* TEXT *
[start]

# Deano needs help please



## Deanosback (Sep 18, 2016)

Hi All, Deano is back, butt I need some help, I had to re-register because I lost my pc and my login details, could one of the admin people some how sort me out pretty please

Deano


----------



## 4metals (Sep 18, 2016)

Welcome back Deano,

So you were originally NoIdea and I see you logged in today as NoIdea. Did you find your password? 

Good to have you back, you are definately a make stuff work kind of guy.


----------



## FrugalRefiner (Sep 18, 2016)

4metals, Deano and NoIdea are 2 different members, although NoIdea's name is Deano. I've sent a PM to Noxx to have him reset Deano's password. We'll get him back on under the name Deano soon.

Dave


----------



## 4metals (Sep 18, 2016)

Are you sure Dave, Deano, who always called himself Deano was here yesterday. Deano, who always signed his name as Deano but used the screen name NoIdea has been absent for a while but did log in yesterday but hadn't posted for a long long time. 

I'm confused...........guess that's what makes me a moderator!!!!


----------



## anachronism (Sep 18, 2016)

Deano as an account name is Dean from Australia.
THIS Deano is Noidea from New Zealand. 

Don't confuse the Aussies with the Kiwis- they get disgruntled.  

Hope that helps.


----------



## 4metals (Sep 18, 2016)

So just to get the country of origin correct, we need to have Noxx reset the Kiwi?


----------



## anachronism (Sep 18, 2016)

Yes Noidea = Deanosback


----------



## kurtak (Sep 18, 2016)

Ok - now I am confused to

Sooo - as a take off the old show "To Tell The Truth" (I think it was)

Will the real Deano please stand up :lol: 

Kurt


----------



## Barren Realms 007 (Sep 18, 2016)

anachronism said:


> Deano as an account name is Dean from Australia.
> *THIS Deano is Noidea from New Zealand.
> *
> Don't confuse the Aussies with the Kiwis- they get disgruntled.
> ...




Look at the members profile. :mrgreen:


----------



## FrugalRefiner (Sep 18, 2016)

Now I'm equally confused! :? :? :? 

I see that "Deanosback" is from NZ, as is "NoIdea". But "Deanosback" posted his request at 3:53 this morning. "NoIdea" logged in at 4:20.

I'm guessing NoIdea found his password.

Deanosback / NoIdea, are you back on now as NoIdea?

Dave


----------



## 4metals (Sep 18, 2016)

This is hilarious. When Deano, AKA NoIdea, was posting everyone knew him as Deano. Then along came another Deano and in his first post some members jumped on him thinking he was Deano (kiwi Deano) from NZ. Now that Deano (aussie Deano) posts often the original Deano (kiwi Deano) is confused as being someone else. 

All I can say is "Who's on first?"

[end]

* DATA SECTION *

[start]

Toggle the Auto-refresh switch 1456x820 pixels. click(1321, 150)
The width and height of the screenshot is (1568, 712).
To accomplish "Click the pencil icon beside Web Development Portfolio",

[end]

* TO BE DONE *
[1] Answer these questions from the forum thread:
(a) Which screen name does 4metals say Deano was originally?
(b) Which country is the account named Deano from, according to anachronism?
(c) At what time did "NoIdea" log in, according to FrugalRefiner?
[2] List every username that posts in the forum thread.

* SOLUTIONS FOR EACH TASK *
[1]
(a) NoIdea
(b) Australia
(c) 4:20

[2] Deanosback, 4metals, FrugalRefiner, anachronism, kurtak, Barren Realms 007